Il bicchiere è mezzo pieno, o almeno sembra sia così. Charles Leclerc la pole position l'ha fatta a Baku, e ha pure assaporato la testa della classifica di un Gran Premio dopo oltre un anno e mezzo. Inoltre la Ferrari è salita al terzo posto del Mondiale Costruttori, scavalcando la McLaren dell'ottimo Norris. Ma l'occasione che si era venuta a creare era grossa e la Ferrari l'ha mancata. Una gara che si chiude con Verstappen ritirato e Hamilton e Bottas fuori dalla zona punti difficilmente ricapiterà in questa stagione. Come raramente rivedremo a breve un podio con Perez vincitore e con lui un pilota dell'Aston Martin e uno dell'Alpha Tauri. Lì su a festeggiare poteva anzi doveva esserci uno dei piloti della Ferrari.

Verstappen fuori, Hamilton fuori dalla zona punti

Verstappen aveva la gara in pugno, ma si è ritirato a causa di una foratura, Hamilton che poteva approfittarne invece ha commesso un errore ‘umiliante' (parole sue) ha chiuso al 15° posto, pure alle spalle di Mazepin e Mick Schumacher. Mentre Bottas ha vagato per tutto il weekend e non ha portato a casa nemmeno un punto. I tre che hanno monopolizzato vittorie (tutte tranne quelle di Perez nell'ultimo anno e mezzo) e podi (hanno realizzato il record storico) tutti insieme fuori dai punti.

Sul podio Perez, Vettel e Gasly

A quel punto la caccia era aperta. Chiaro che Sergio Perez era avvantaggiato, innanzitutto per il mezzo (guida la Red Bull) e poi perché era primo alla ripartenza. Ma gli altri due gradini del podio erano aperti a tutti. Vettel, che ha un feeling speciale con Baku, ha regalato all'Aston Martin il primo podio, passando dal terzo al secondo posto (dopo l'errore di Hamilton), e la terza piazza è stata appannaggio di un ottimo Gasly, che ha vinto il duello con Leclerc e Norris.

La gara di Leclerc e Sainz

Il monegasco non è riuscito a tenersi dietro Vettel e Gasly, ha perso due duelli, ha dormicchiato dopo la Safety Car prodotta dall'incidente di Stroll e non è stato lesto quando la gara è ripartita dopo la Bandiera Rossa.
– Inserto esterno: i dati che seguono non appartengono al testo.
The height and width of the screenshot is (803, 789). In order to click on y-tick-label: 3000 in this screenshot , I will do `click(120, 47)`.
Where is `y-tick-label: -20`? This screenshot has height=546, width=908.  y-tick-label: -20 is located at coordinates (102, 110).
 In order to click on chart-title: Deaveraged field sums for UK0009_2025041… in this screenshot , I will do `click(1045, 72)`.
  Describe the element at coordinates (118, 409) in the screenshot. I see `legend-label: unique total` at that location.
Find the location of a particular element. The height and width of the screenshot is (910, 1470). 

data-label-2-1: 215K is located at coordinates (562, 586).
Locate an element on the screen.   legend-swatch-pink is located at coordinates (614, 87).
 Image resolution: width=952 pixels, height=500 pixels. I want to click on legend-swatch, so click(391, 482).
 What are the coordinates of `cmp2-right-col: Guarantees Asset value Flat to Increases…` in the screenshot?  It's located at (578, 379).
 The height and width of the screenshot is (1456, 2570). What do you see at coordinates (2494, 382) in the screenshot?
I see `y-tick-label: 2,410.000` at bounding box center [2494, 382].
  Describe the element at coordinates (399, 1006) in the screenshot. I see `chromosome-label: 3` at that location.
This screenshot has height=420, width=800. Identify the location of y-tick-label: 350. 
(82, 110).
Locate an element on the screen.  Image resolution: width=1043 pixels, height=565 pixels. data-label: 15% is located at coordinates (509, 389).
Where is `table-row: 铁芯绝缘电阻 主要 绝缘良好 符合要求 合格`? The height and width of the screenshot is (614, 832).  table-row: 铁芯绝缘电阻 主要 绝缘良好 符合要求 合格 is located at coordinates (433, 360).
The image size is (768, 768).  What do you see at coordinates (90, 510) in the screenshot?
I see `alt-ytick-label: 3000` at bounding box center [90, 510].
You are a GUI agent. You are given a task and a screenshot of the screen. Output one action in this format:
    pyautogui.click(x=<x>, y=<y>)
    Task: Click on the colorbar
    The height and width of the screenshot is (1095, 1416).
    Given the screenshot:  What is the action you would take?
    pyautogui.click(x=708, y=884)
Carlos Sainz invece ha sbagliato dopo il pit stop, non è stato fortunato perché con le gomme ancora non in temperatura è andato lungo ed è scivolato fino alla 15esima posizione. Bravo a rimontare, lo spagnolo, che il podio a Montecarlo lo ha trovato in modo eccellente, ha chiuso all'ottavo posto. Probabilmente senza quell'errore avrebbe lottato per le prime tre posizioni, come ha fatto spesso quando ci sono state delle gare caotiche.